O último balanço, não oficial e divulgado nos meios de comunicação social locais, apontava para dois mortos e vários feridos.

Milhares de haitianos marcharam no domingo, em várias cidades, exigindo transparência no caso Petrocaribe e a renúncia do Presidente, Jovenel Moise.

Na capital, Port-Au-Prince, a polícia disparou tiros e granadas de gás lacrimogéneo para tentar afastar os manifestantes que tentavam chegar ao Palácio Nacional.

O movimento Petrocaribe Challenge, que nasceu nas redes sociais e já organizou numerosos protestos desde agosto passado, exige que o Governo esclareça o tratamento alegadamente fraudulento dos fundos Petrocaribe, do qual o Haiti beneficia há 12 anos.

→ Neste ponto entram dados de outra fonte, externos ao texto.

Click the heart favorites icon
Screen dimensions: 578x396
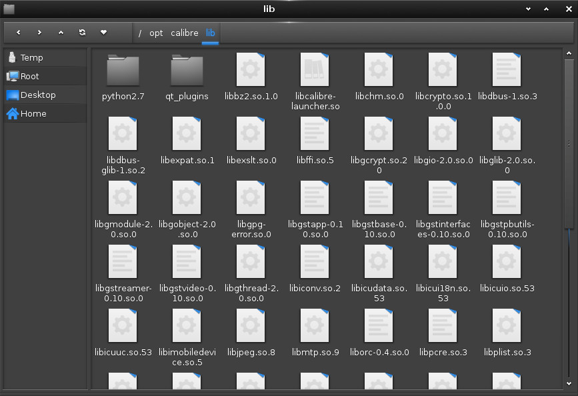click(103, 32)
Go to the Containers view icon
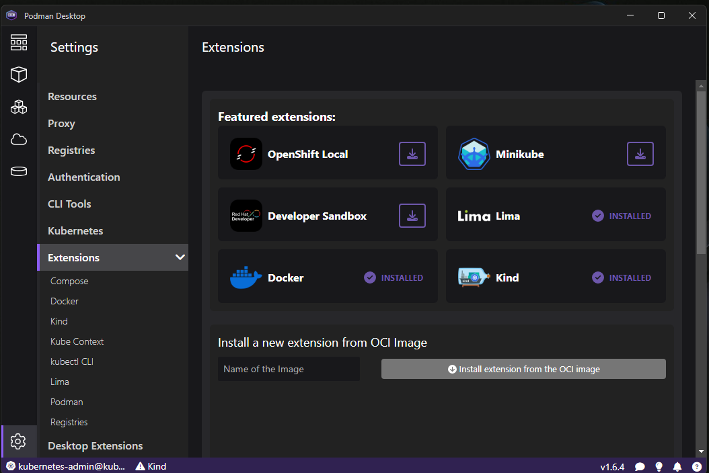The height and width of the screenshot is (473, 709). click(x=19, y=75)
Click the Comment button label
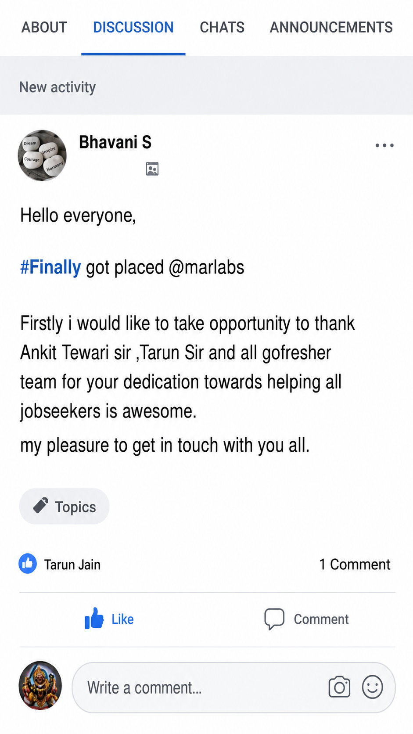The height and width of the screenshot is (734, 413). point(321,619)
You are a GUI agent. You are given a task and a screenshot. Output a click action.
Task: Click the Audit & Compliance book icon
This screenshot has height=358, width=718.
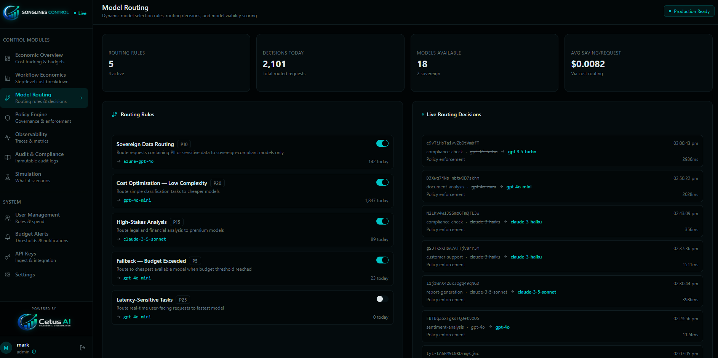[x=8, y=157]
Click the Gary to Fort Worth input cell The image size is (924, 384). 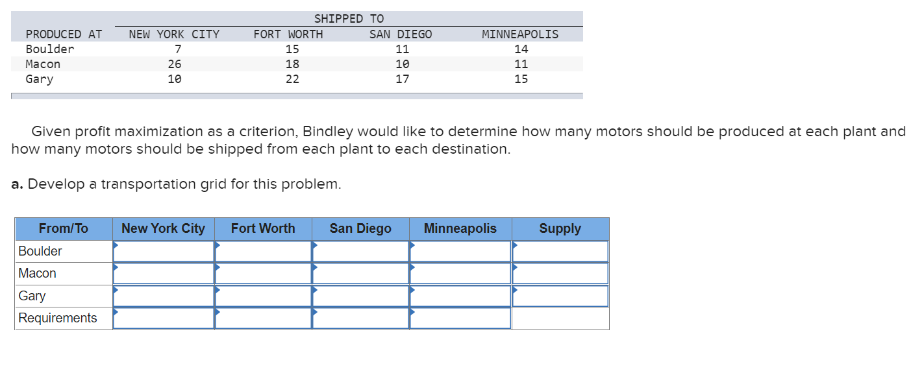point(263,295)
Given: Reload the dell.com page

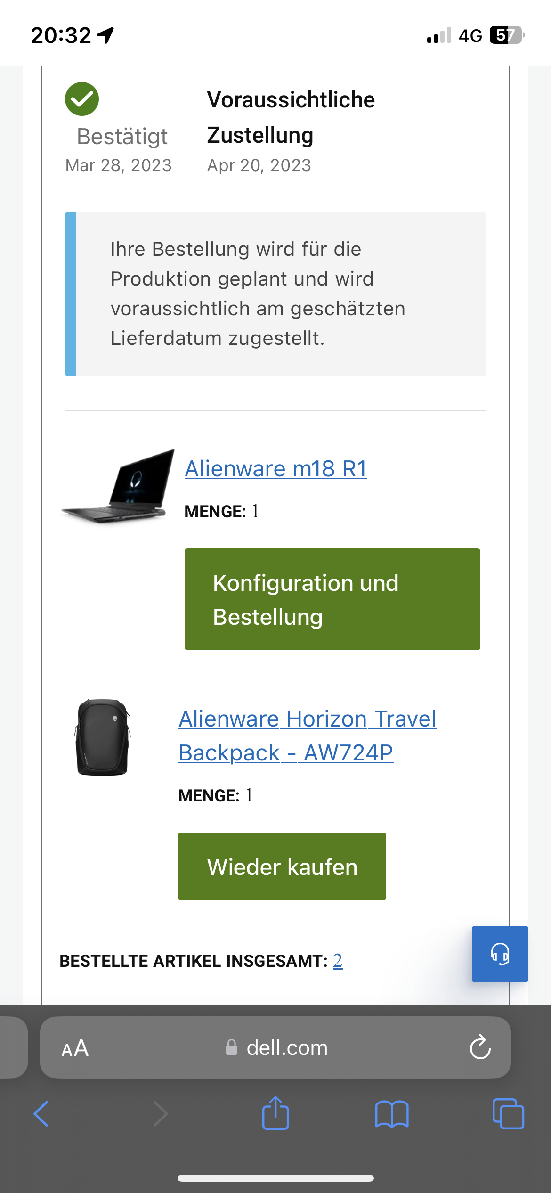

O programa foi uma iniciativa do antigo Presidente da Venezuela Huga Chavez para permitir a vários países da América Latina e das Caraíbas adquirir produtos petrolíferos a preços vantajosos e pagar as faturas no prazo de 25 anos e com uma taxa de juro de 1%.

Numa mensagem transmitida na televisão, o Presidente do Haiti, Jovenel Moise, defendeu que só "com união, paz e diálogo é possível avançar".

Já para o líder da oposição, Moise Jean Charles, a única solução é a renúncia do Presidente.

"Jovenel tem que sair, não há outra opção, ele é um obstáculo para a estabilidade e a paz. Ele e os amigos gastam milhões de dólares quando vemos milhares a morrer à fome (...) Vamos continuar as manifestações até ele sair", declarou.